Select and copy out every line in the records containing "Bedroom".

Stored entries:
+++

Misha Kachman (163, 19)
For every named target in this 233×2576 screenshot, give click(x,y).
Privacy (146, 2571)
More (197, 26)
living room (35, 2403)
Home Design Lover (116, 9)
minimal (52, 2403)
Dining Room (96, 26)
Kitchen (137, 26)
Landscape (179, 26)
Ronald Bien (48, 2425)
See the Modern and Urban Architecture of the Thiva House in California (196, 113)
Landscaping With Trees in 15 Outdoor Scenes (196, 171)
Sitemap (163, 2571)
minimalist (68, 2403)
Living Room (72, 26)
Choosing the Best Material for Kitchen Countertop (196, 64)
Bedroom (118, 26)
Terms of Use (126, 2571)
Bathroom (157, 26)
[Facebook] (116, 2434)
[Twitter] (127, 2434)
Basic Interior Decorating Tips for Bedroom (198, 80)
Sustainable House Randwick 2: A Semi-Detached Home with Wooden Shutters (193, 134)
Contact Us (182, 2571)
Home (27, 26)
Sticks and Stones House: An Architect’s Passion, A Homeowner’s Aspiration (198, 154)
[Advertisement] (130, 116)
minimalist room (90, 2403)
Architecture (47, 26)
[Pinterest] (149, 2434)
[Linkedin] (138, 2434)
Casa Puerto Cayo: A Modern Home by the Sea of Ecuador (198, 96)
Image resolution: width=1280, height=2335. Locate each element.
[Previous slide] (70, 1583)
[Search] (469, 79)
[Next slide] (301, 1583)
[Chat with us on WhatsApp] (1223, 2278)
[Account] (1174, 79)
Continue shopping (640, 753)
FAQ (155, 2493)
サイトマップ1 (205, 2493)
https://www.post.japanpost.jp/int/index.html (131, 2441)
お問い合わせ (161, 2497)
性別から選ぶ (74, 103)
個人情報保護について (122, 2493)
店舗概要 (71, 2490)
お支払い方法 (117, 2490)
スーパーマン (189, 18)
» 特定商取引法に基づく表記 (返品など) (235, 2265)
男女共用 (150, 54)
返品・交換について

+++

Answer to this problem:
Bedroom (118, 26)
Basic Interior Decorating Tips for Bedroom (198, 80)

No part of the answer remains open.